Auguste de Niederhäusern dit Rodo (1863-1913)
Auguste de Niederhäusern was born in Vevey, Switzerland, on April 2, 1863. He was the third of nine children, and was called Rodo, a diminutive of the Christian name Rodolphe, which he was given at birth. Though his family originally intended him to be a grocer, in 1881 he enrolled in the industrial arts school in Geneva and finished his education with courses at the fine arts school, focusing on sculpture.
In 1886, he moved to Paris, where he met French sculptors, including Jean-Baptiste Carpeaux (1827-1875). He became a student at the Académie Julian and then at the École des Beaux-arts. In 1889, he moved to the studio of Alexandre Falguière (1831-1900), who had been awarded the 1859 Prix de Rome, and who counted Emile-Antoine Bourdelle (1861-1929) among his students. Bourdelle considered Rodo to be "one of the most gifted in the studio." He "stood out for his artistic aptitude and for the continual progress that he made in his studies."

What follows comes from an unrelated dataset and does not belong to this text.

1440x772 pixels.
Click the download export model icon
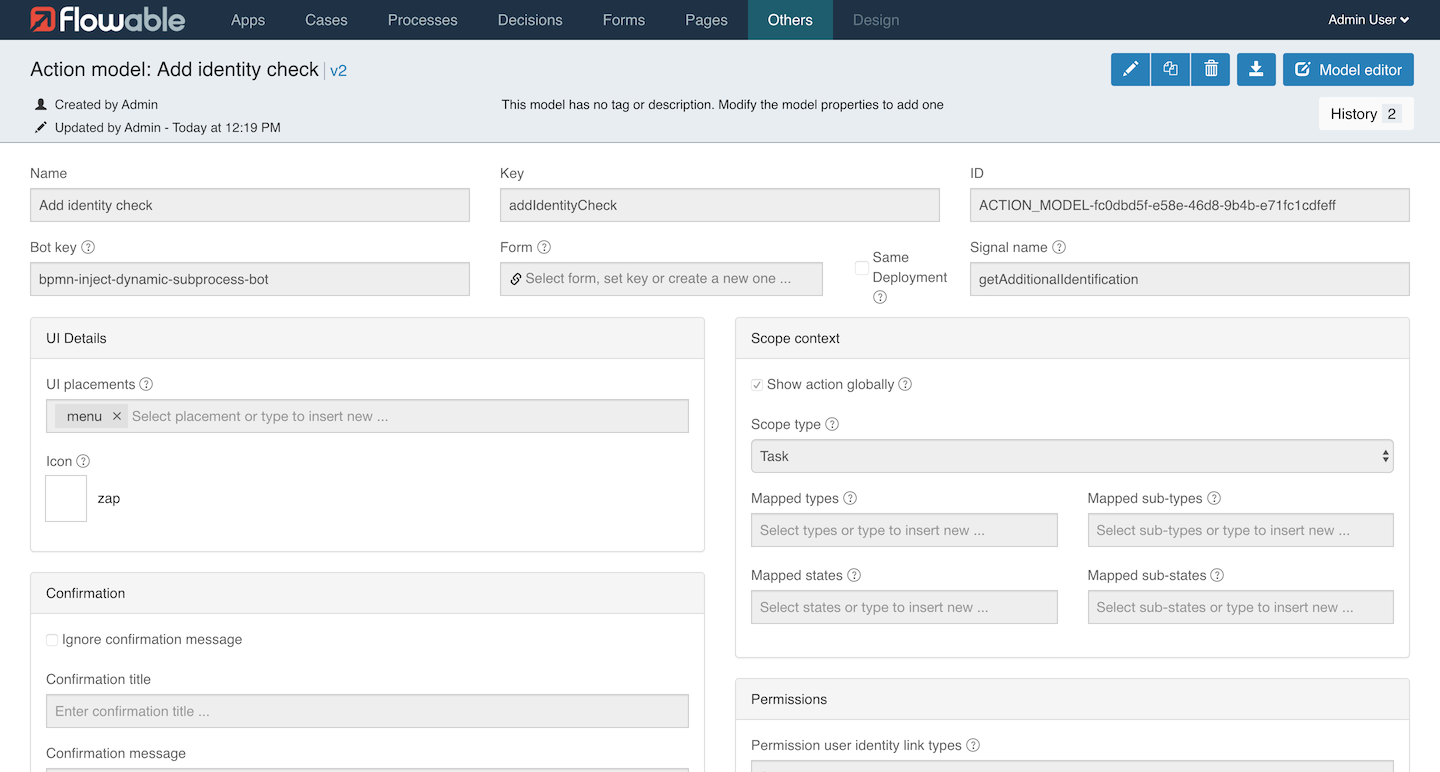1256,69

Rodo showed two portraits in the Swiss section of the 1889 Paris Universal Exhibition, and in 1892, met Auguste Rodin (1840-1917) and worked closely with him as his assistant until 1898. And yet he also remained close to his Swiss roots, working with the circle around Ferdinand Hodler (1853-1918) and the emerging new Swiss art that he represented. Rodo made a number of busts of prominent figures, such as Jean-Baptiste Carpeaux, Giovanni Giacometti (1868-1933), and his friend Paul Verlaine (1844-1896). Rodo went back to Switzerland regularly to show his works and to compete for commissions for monuments. Between 1898 and 1905, pursued by creditors in Paris, he lived full-time in Bern and Lausanne.
Working between Paris and Switzerland, Rodo received both private and public commissions, making enough to live on, but just barely. From 1910 on, the sculptor worked to become more involved with the art world of Paris. The state's purchase of Psyche in 1910, the inauguration of the monument to Verlaine in the Luxembourg Gardens in 1911, and the award of the Legion of Honor in 1912 all marked advances toward this goal.

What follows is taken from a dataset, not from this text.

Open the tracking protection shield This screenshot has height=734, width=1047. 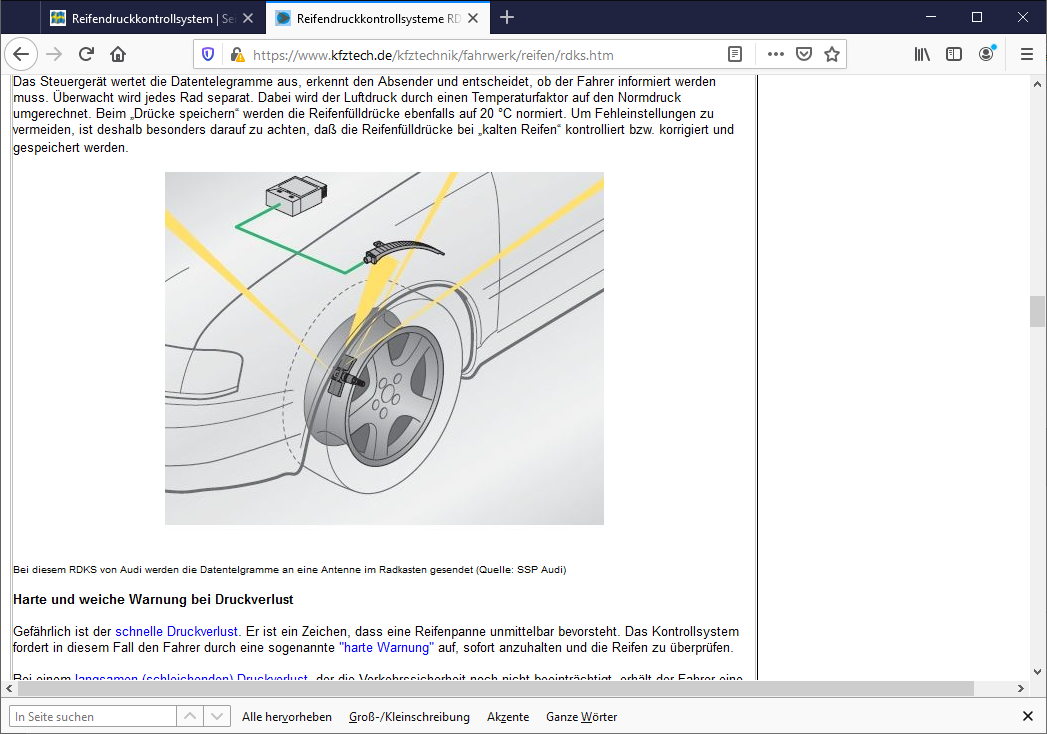click(x=208, y=54)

Considered among his most remarkable works are his Portrait of Ferdinand Hodler, Mask of a Woman, Offering to Bacchus, Ophelia, Venus Passing in Front of the Sun, and Jeremy, acquired by the Gottfried Keller Foundation in 1919.
Auguste von Niederhäusern-Rodo died on May 22, 1913 in Munich, Germany. Most of his works are held today in public collections in Switzerland as well as in France and England.